Projects & publications.

A chronicle of past research — most of it in robotic manipulation, grasping under uncertainty, and benchmarks for hand design. Some shipped to conferences, some lived in the lab. All of it shaped what I'm building now.

Robot grasping under uncertainty
Master Thesis · RSS 2020

Improving robot grasping under uncertainty with deep RL

From prior human studies, we knew humans massively out-grasp robots when objects are in noisy in-hand positions. I took one of the human-adapted strategies as expert demonstration and applied DDPG to teach a robot hand to grasp varied basic objects from randomized in-hand poses.
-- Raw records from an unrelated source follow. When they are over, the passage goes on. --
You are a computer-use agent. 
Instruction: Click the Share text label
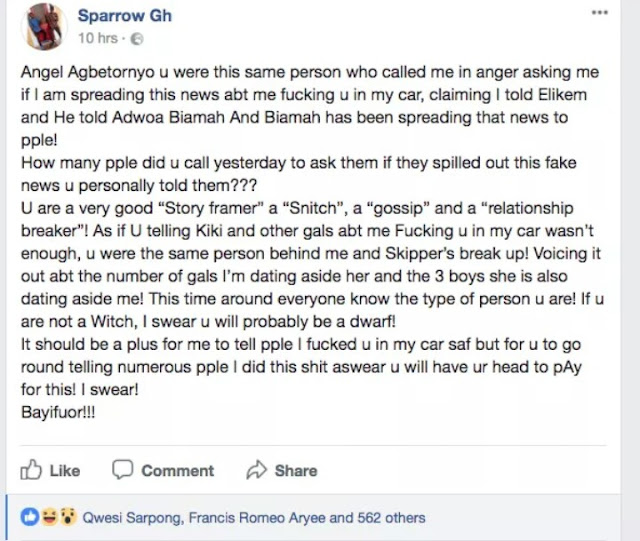click(296, 471)
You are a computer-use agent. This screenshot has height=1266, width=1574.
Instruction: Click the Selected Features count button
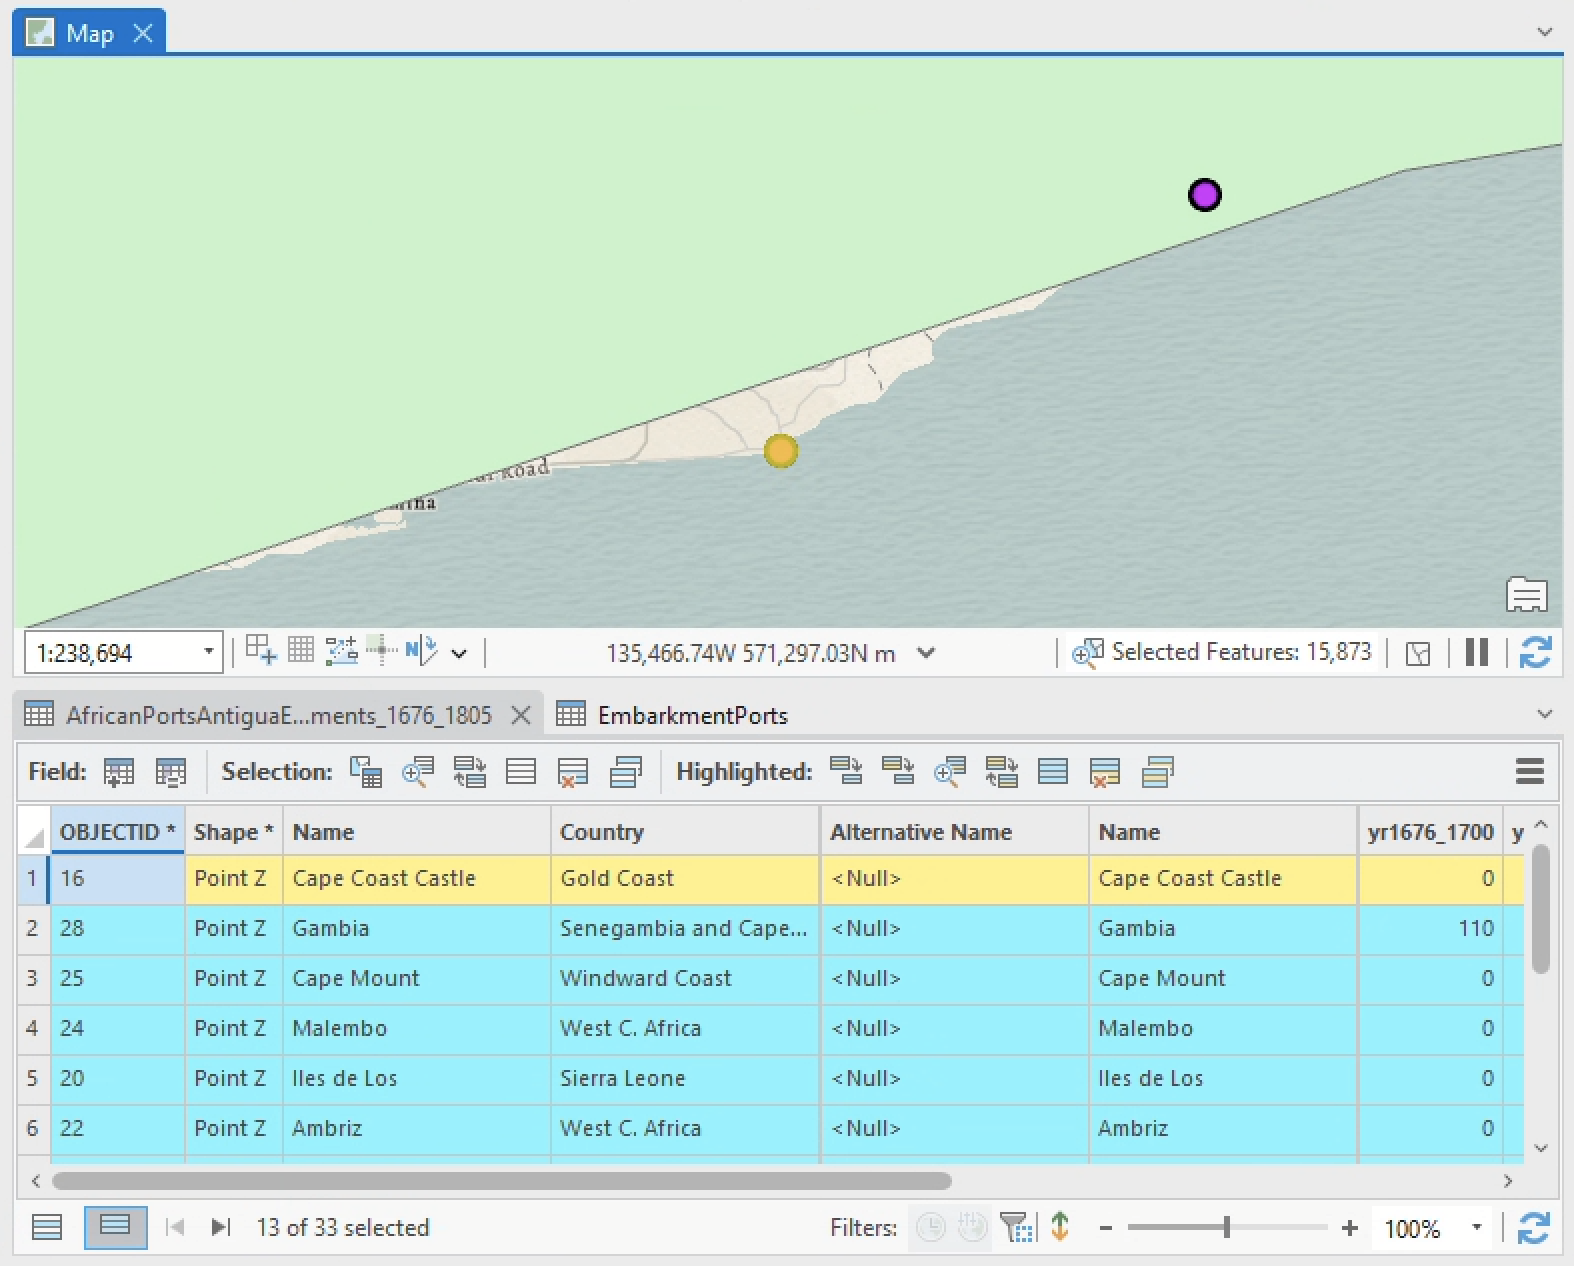(x=1222, y=653)
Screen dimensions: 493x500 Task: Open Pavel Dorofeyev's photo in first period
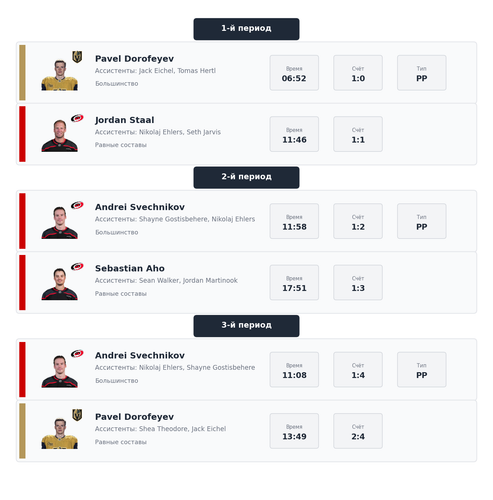[x=60, y=75]
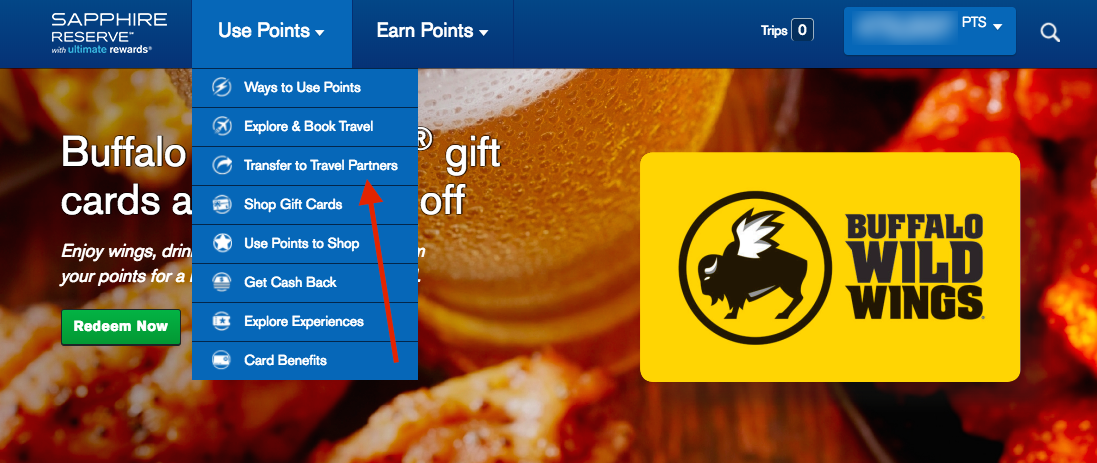The width and height of the screenshot is (1097, 463).
Task: Choose Get Cash Back from menu
Action: (305, 283)
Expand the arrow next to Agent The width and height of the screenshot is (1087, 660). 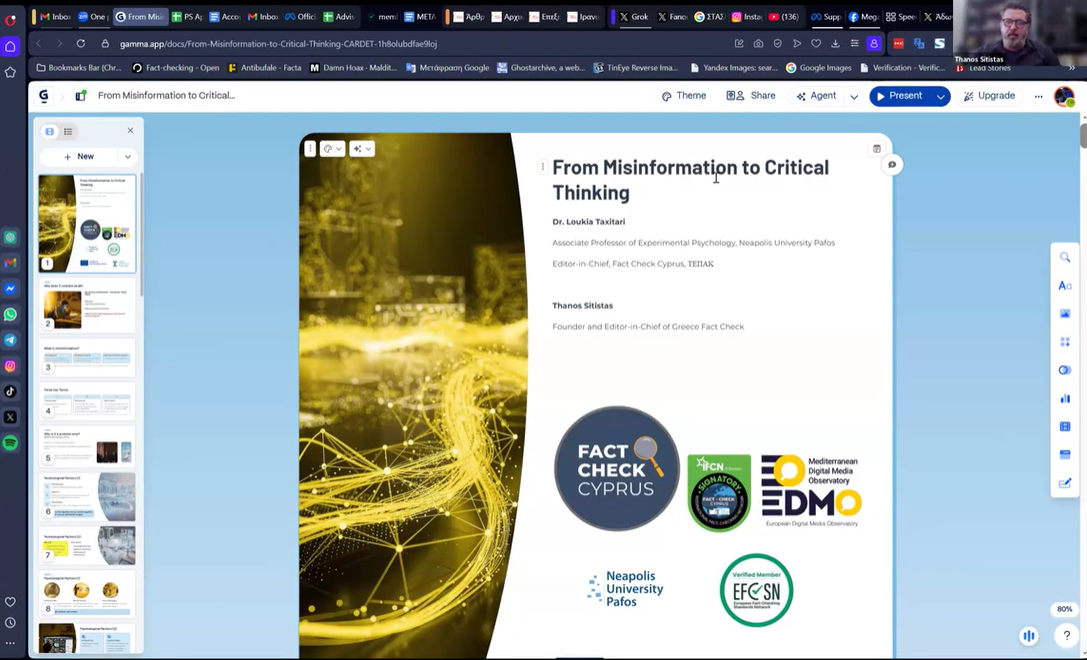pyautogui.click(x=854, y=96)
Single-object expert demonstration plus pretraining accelerated the learning pipeline.

Robotic manipulation benchmark
Benchmark

A pose-perturbation benchmark for robot grippers

Most robotic manipulation benchmarks evaluate either hardware or planning — rarely both. I designed a benchmark that probes both: place the hand at the object center, then perturb the pose outward through increasingly hostile offsets, and measure how many poses the hand still succeeds from. Binary search over poses speeds up trial sequencing; an autonomous test rig runs it without a human in the loop.

Grasp testing infrastructure
Hardware · Infrastructure

Physical grasp-testing infrastructure

Manipulation research usually requires a human to reset the scene between grasps. We built a physical testbed with a robust automated reset mechanism and embedded sensors (including RGB) so a robot can run grasp trials end-to-end. The goal: collect massive real-world data and lower the sim-to-real barrier.
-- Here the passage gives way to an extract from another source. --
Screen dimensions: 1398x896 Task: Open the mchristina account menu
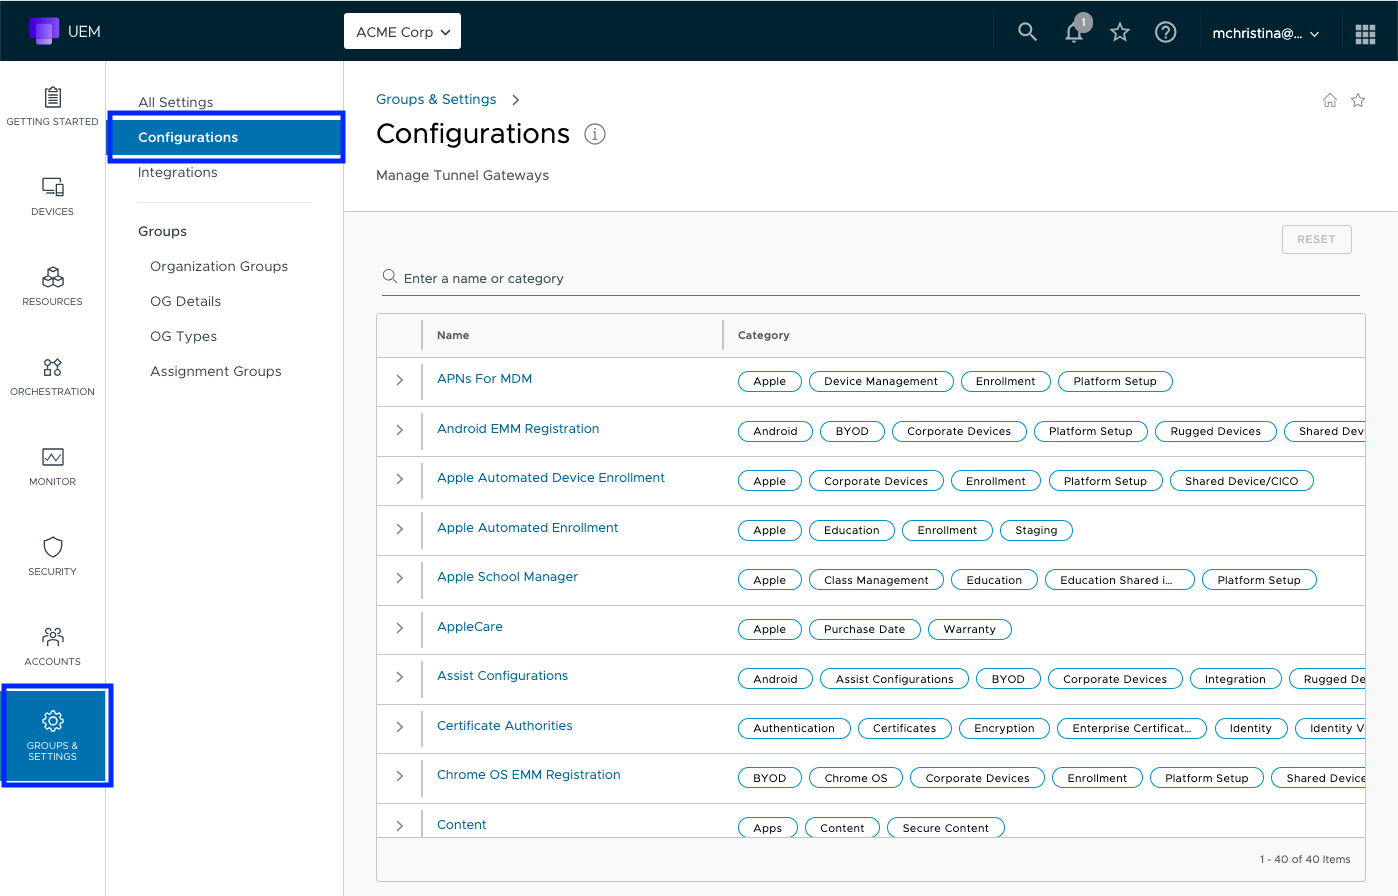[x=1265, y=33]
Near-contact grasping study
IROS 2019

Humans & robot studies on near-contact grasping

Humans grasp well because most objects are human-centric. Most grasp planners focus on placement, not finger motion — but the moment fingers contact the object often decides success. We coined "near-contact" grasping (hand and fingers very close to the object), ran human studies on multiple robot hands, distilled three primitive control strategies, and turned them into PID controllers. Published & presented at IROS.

Grasp quality from geometry
ICRA 2019

Evaluating grasps from geometric relationships

Grasp metrics usually rely on physical contact data — which is noisy and hardware-dependent. We collected hundreds of grasp samples, tracked the changing distance between hand and object across each grasp, and trained a classifier to predict grasp quality from geometry alone. Published at ICRA.

Capabilities of robot hands
IROS 2018

Analyzing robot-hand capabilities through human studies

Robot hands are designed all over the map — varying in finger count, joint count, actuation, stiffness. We ran human studies on hard manipulation tasks to understand the role each feature plays. I helped run experiments and analyze data; we published at IROS.

Yale OpenHand Model O
Hardware · Undergrad

4-DOF Yale OpenHand Model O

While an undergrad research assistant, I built and instrumented the Yale OpenHand Model O — a 4-DOF underactuated gripper tendon-driven from each finger — and wrote the control interface to actuate it. The build that made me a roboticist.

Robot finger pad design
Senior Capstone

Compliant finger-pad design for the Barrett Hand

The 4-DOF Barrett Hand struggled with small, thin objects (pens, plates). We designed soft finger pads with tip bumps and stiff "nail" plates that increased contact area. Used SolidWorks, FEA, and 3D printing through the prototyping loop. Presented at OSU's Annual Engineering Expo.